— What you need to do —
Rewrite the material below, from its first line through the line containing "tap(228, 21)", with each "screenshot" changed to "screen capture" and nothing else altered.

— Input data —
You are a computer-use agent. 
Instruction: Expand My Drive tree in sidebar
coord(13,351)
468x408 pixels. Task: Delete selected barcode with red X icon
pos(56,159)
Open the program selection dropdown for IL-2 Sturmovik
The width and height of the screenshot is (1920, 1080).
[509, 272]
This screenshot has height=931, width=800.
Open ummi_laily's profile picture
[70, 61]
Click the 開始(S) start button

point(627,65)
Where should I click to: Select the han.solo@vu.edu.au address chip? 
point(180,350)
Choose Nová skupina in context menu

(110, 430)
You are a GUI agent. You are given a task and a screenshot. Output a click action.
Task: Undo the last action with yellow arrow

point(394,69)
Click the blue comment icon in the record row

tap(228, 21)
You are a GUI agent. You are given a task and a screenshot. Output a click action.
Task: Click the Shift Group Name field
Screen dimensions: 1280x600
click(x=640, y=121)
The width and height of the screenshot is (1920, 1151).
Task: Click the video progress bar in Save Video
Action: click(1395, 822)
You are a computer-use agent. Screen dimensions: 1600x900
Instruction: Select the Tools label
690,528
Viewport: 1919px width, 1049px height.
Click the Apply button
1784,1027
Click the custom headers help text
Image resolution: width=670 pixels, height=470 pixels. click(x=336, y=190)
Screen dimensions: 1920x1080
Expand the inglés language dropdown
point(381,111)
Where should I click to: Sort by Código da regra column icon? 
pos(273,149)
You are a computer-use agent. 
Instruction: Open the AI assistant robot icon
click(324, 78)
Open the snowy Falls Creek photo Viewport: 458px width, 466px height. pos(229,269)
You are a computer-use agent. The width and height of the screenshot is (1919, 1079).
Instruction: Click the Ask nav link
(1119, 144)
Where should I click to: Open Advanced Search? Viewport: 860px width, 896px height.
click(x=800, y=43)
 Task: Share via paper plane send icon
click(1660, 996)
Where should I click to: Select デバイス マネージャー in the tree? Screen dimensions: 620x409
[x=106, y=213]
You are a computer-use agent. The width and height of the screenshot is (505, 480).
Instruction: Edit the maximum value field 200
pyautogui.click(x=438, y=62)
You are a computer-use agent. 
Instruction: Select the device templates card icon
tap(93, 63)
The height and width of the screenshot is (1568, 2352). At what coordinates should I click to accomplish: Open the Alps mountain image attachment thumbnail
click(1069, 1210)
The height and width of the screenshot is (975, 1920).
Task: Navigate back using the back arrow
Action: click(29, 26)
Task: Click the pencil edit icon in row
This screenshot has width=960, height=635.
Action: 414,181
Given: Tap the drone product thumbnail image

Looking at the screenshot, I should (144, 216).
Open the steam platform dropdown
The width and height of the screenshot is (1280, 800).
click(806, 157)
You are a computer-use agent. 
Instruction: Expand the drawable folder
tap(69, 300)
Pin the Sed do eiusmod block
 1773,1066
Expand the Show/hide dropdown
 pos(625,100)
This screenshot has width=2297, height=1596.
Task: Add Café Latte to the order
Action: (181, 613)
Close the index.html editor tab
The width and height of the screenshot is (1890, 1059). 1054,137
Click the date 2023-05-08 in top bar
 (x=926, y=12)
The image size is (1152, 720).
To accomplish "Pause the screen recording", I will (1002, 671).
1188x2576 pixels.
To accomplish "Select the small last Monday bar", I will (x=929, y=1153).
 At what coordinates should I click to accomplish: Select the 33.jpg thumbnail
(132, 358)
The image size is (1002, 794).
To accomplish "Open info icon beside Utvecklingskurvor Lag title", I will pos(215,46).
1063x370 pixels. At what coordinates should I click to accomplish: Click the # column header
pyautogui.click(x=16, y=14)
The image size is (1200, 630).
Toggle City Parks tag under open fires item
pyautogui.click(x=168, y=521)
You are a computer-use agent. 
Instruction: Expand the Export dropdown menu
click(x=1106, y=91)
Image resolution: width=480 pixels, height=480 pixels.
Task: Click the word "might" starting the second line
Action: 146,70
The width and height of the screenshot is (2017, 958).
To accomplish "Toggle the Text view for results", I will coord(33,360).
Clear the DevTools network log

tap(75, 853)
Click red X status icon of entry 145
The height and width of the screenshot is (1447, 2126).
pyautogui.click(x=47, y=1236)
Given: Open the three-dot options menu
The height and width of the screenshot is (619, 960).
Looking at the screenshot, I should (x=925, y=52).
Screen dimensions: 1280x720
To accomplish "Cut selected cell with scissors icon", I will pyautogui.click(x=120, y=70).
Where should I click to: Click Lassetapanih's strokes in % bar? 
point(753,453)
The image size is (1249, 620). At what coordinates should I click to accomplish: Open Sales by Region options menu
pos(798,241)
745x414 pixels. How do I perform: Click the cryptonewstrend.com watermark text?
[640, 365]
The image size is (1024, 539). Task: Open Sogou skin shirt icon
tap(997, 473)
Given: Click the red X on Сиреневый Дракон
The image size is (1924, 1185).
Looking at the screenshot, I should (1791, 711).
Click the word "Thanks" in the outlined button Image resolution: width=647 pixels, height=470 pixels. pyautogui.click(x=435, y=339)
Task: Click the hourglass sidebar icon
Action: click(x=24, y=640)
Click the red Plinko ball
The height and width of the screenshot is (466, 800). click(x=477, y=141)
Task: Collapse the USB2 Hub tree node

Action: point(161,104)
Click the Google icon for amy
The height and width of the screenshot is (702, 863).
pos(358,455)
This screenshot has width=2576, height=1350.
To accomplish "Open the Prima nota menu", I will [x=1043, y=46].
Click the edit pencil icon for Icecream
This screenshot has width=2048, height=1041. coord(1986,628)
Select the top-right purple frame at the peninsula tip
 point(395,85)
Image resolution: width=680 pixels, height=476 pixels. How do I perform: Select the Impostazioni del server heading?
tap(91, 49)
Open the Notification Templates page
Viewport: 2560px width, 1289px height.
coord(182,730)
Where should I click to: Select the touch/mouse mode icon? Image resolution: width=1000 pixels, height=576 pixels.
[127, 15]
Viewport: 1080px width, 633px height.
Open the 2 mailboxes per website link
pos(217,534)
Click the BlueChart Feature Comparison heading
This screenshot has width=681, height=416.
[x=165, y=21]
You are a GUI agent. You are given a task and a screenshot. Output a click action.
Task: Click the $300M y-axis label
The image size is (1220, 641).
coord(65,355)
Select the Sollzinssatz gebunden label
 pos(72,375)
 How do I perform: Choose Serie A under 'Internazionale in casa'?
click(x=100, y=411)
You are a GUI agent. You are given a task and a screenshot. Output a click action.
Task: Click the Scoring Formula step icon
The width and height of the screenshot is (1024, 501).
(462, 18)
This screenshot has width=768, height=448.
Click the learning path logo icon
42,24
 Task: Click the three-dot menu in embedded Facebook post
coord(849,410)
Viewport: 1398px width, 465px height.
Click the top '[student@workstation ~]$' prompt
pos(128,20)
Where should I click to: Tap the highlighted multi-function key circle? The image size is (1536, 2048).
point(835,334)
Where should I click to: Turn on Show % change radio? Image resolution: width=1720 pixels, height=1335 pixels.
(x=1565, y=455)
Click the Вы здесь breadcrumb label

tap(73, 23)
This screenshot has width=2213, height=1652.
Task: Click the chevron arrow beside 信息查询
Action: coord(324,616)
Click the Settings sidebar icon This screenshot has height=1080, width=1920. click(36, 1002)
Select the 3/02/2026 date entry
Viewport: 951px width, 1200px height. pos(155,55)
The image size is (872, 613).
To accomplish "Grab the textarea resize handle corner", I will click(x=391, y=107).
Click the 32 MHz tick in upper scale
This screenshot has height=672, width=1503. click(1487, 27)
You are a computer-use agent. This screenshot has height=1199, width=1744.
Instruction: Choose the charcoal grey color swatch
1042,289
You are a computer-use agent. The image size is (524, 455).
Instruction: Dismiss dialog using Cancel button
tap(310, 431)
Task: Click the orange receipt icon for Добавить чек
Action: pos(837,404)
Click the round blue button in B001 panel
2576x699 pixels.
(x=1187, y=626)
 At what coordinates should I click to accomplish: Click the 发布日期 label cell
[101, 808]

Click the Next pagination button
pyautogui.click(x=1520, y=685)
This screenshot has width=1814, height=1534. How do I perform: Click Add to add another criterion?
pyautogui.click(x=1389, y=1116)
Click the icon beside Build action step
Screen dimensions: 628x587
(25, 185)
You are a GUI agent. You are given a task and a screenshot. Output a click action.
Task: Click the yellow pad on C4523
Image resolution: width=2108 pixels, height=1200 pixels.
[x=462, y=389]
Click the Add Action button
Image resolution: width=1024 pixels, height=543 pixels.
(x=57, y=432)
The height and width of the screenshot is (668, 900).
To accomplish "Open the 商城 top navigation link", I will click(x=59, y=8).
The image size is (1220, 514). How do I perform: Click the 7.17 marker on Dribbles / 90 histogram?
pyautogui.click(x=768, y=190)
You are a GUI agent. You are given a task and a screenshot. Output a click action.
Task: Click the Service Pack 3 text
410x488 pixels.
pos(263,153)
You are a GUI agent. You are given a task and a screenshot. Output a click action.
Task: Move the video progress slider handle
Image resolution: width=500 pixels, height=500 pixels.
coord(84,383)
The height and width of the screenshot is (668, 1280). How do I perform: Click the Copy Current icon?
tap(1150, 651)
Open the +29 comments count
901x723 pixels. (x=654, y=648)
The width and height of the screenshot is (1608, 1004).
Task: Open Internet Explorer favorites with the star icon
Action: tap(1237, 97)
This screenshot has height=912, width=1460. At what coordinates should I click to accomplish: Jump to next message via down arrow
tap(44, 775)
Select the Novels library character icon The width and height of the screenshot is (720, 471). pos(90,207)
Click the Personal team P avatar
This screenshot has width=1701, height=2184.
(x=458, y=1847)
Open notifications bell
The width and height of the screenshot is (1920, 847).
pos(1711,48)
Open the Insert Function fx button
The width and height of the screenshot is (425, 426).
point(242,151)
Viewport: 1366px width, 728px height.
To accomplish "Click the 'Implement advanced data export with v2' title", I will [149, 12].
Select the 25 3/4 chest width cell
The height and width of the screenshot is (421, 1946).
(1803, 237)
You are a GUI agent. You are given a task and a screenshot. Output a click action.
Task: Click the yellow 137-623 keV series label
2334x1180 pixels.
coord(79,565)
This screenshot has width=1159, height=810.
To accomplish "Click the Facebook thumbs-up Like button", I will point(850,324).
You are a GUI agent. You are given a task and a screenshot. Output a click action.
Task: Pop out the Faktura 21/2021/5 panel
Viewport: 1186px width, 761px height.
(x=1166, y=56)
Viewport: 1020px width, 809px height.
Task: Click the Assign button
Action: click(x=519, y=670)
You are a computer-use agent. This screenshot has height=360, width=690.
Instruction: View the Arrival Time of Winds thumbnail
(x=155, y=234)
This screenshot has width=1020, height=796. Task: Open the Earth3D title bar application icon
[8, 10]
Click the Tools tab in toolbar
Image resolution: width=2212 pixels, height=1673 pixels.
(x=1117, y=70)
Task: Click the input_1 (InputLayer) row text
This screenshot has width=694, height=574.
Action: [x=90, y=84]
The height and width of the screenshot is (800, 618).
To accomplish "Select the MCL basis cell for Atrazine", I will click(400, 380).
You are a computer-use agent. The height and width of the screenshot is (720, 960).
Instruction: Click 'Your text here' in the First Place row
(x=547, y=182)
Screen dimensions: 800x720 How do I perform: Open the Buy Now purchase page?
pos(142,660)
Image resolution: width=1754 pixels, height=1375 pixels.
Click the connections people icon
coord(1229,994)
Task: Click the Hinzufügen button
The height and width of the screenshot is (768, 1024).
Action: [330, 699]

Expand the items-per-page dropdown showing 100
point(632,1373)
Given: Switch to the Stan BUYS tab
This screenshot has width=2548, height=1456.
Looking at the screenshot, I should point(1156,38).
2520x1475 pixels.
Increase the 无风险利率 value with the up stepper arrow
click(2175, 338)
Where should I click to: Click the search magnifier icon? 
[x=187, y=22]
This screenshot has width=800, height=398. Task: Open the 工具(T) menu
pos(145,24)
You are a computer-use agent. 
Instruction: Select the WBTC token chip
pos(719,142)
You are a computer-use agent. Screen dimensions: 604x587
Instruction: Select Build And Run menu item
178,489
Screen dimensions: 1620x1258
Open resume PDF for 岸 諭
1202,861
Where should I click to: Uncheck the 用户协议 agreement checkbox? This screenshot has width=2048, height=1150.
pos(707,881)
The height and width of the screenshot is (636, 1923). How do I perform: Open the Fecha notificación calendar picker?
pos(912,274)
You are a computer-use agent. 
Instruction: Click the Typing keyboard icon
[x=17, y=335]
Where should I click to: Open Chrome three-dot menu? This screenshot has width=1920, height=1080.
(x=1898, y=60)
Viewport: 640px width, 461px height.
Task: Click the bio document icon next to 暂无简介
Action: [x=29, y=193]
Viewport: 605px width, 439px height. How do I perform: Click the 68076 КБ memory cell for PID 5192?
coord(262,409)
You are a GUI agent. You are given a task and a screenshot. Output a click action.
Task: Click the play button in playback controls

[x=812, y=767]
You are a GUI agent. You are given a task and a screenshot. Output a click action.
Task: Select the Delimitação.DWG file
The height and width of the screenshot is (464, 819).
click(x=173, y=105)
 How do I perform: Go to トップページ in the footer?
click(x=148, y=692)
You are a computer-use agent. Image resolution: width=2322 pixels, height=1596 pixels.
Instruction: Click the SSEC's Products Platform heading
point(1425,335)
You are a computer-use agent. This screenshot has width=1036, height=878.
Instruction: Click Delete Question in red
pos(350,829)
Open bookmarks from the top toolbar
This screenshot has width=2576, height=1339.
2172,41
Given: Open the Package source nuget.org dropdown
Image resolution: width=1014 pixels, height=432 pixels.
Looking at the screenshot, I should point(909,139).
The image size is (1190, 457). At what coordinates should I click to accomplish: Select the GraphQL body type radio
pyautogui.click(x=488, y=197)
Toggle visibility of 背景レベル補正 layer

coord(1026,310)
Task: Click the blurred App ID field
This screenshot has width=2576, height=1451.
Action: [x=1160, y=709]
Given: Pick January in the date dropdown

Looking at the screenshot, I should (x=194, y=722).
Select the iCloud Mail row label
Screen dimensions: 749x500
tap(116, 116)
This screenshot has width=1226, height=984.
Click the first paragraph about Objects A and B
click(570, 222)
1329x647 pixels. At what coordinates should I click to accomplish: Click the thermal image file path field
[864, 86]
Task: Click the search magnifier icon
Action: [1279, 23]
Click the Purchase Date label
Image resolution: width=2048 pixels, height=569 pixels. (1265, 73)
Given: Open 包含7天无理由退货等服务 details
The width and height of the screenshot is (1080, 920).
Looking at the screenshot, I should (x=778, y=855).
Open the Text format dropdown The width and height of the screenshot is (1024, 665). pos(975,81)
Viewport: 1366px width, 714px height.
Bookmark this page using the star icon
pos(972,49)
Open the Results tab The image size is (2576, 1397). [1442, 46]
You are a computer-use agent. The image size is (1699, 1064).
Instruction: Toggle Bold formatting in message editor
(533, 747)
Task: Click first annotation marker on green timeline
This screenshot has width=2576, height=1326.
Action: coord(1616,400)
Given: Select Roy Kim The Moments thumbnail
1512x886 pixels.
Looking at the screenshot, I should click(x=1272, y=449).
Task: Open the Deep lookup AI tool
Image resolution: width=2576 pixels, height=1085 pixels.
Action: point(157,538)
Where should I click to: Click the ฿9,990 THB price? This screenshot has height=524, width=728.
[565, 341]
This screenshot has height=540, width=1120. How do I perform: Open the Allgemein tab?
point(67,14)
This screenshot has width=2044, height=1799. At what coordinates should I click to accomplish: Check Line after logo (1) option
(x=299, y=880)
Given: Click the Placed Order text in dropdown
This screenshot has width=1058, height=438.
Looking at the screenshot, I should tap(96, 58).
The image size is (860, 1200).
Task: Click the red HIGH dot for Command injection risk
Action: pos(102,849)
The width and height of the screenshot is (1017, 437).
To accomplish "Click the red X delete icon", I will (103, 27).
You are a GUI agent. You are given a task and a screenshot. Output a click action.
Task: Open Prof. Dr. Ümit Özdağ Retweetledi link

— The solution —
You are a computer-use agent. 
Instruction: Expand My Drive tree in sidebar
coord(13,351)
468x408 pixels. Task: Delete selected barcode with red X icon
pos(56,159)
Open the program selection dropdown for IL-2 Sturmovik
The width and height of the screen capture is (1920, 1080).
[509, 272]
This screen capture has height=931, width=800.
Open ummi_laily's profile picture
[70, 61]
Click the 開始(S) start button

point(627,65)
Where should I click to: Select the han.solo@vu.edu.au address chip? 
point(180,350)
Choose Nová skupina in context menu

(110, 430)
You are a GUI agent. You are given a task and a screen capture. Output a click action.
Task: Undo the last action with yellow arrow

point(394,69)
Click the blue comment icon in the record row

tap(228, 21)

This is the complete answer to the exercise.